Screenshot of the EHR4CR platform user interface for the protocol feasibility service.

In assessing the PFS, all 10 European Federation of Pharmaceutical Industries and Associations (EFPIA) partners participated in user acceptance testing. Overall, 373 free-text eligibility criteria were reviewed by clinical trial experts; 175 feasibility criteria were transformed into a computable representation. In addition, pilot sites mapped approximately 300 codes from their local terminologies. After running an eligibility query, the results can be visualized by showing the overall results and with the possibility to analyse separately on the basis of patient demographics (age categories and gender) and individual eligibility as well as for individual sites.

The EHR4CR business model framework has been developed, and preliminary simulations suggest that the model would be profitable (for different parties including the pharmaceutical industry, system vendors and hospitals) and sustainable over a 5-year time period, contingent upon swift adoption of EHR4CR services at project completion and steady market uptake thereafter. Further simulations using consolidated market assumptions are currently in progress.


EHRs have a great potential to support clinical research, including but certainly not limited to clinical trials for new medicines. However, there are a number of challenges to achieving this on a European scale and it may be some time before the analysis of routinely collected EHR data can replace traditional clinical trial workflows. Nevertheless, we believe that modern quality-controlled EHRs, combined with a platform that supports semantic interoperability, protects privacy and provides various clinical research tools, can offer very important opportunities for new clinical research, beyond the single institution and in some cases beyond national borders. This research will be faster, of higher quality and use fewer resources, towards a goal where each patient case can be used to improve knowledge, that is, basic biomedical understanding as well as new insights into the currently most effective and efficient diagnostic and therapeutic processes. The European research initiative EHR4CR has an important part in developing a number of innovative services to support federated clinical research based on the semantic integration of different EHR system products, across organizations and across countries. Attention is being paid to the ethical considerations and to ensuring appropriate security measures for de-identification, paired with security measures for confidentiality, integrity, availability and auditability, using cryptographic techniques and public key infrastructures.

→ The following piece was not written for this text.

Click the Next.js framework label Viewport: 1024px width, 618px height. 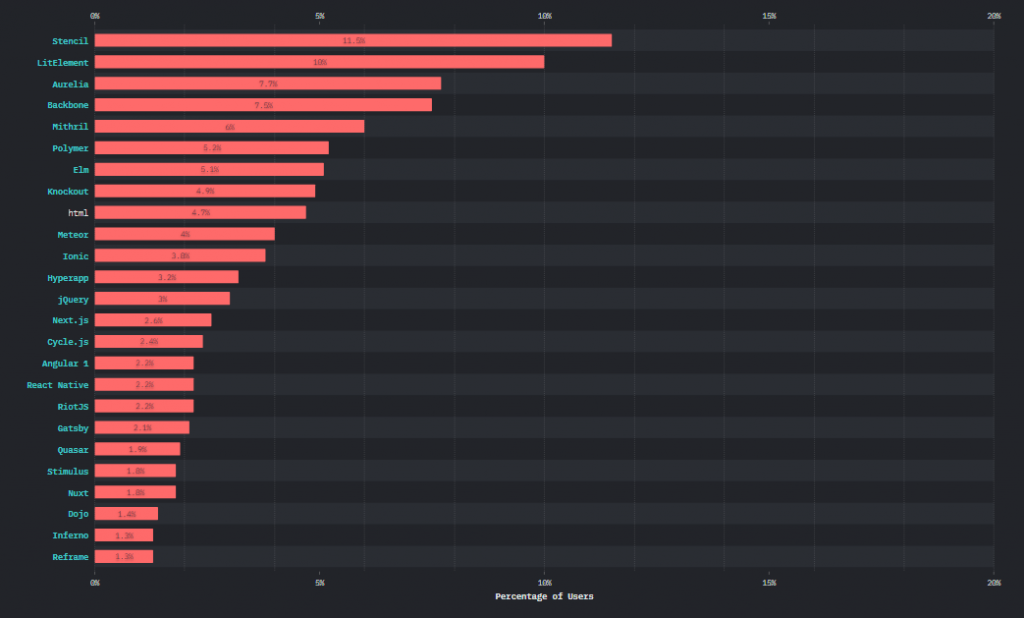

Hence, advanced EHR-integrated platforms will provide truly innovative solutions which promise to revolutionize clinical research, to advance clinical care, and to bring significant benefits to many stakeholders, including patients, health systems, researchers, industry and society.

Conflict of interest statement

No conflict of interests were declared.


The research leading to these results has received support from the Innovative Medicines Initiative Joint Undertaking under Grant agreement no. 115189, resources of which are composed of financial contribution from the European Union's Seventh Framework Programme (FP7/2007-2013) and EFPIA companies' in kind contribution.